In der Eröffnung durch Michael Kellner betonte der Parlamentarische Staatssekretär beim Bundesminister für Wirtschaft und Klimaschutz die große Bedeutung der ZIM-Netzwerke für die Innovationsfähigkeit der Wirtschaft in Deutschland. Im Programm präsentierten drei Netzwerke, wie eine erfolgreiche Zusammenarbeit zwischen Mittelstand und Start-ups in der Praxis gelingen kann. In einer Podiumsdiskussion, an der auch Tanja Alemany Sanchez de León, Leiterin der Unterabteilung Innovationspolitik und digitale Wirtschaft im BMWK, teilnahm, trafen schließlich verschiedene Perspektiven aufeinander, die darüber diskutierten, wie ZIM-Netzwerke als attraktive Ökosysteme fungieren können. In einem spannenden Vortrag zum Thema „Mut zum Gestalten, statt Status Quo erhalten“ von Sarah Yvonne Elßer und einem interaktiven Marktplatz erhielten Teilnehmende außerdem weitere Impulse und Einblicke rund um das Thema „Pioniergeist und Tradition“.

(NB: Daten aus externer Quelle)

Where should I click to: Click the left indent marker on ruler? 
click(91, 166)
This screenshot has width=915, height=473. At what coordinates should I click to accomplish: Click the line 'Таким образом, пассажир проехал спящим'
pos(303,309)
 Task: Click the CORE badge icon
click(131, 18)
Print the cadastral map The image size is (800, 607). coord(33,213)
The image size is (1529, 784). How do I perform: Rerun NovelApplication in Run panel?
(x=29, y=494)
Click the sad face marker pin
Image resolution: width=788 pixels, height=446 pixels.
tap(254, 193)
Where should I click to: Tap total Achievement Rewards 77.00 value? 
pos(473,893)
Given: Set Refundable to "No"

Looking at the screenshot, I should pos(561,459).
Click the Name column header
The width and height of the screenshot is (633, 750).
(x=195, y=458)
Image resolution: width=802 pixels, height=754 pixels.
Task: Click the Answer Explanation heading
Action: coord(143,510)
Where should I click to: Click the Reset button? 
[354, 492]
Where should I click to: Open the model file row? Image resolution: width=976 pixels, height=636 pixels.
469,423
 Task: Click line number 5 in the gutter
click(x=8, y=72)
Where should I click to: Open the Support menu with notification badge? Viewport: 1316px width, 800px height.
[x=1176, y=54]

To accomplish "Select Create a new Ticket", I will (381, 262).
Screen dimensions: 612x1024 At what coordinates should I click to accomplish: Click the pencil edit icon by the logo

Nicht zuletzt konnten die Besucherinnen und Besucher der Veranstaltung in einer begleitenden Ausstellung in direkten Kontakt mit Vertreterinnen und Vertretern der ZIM-Netzwerke treten, Innovationen hautnah erleben und sich über weitere Förderprogramme des Bundesministeriums für Wirtschaft und Klimaschutz informieren.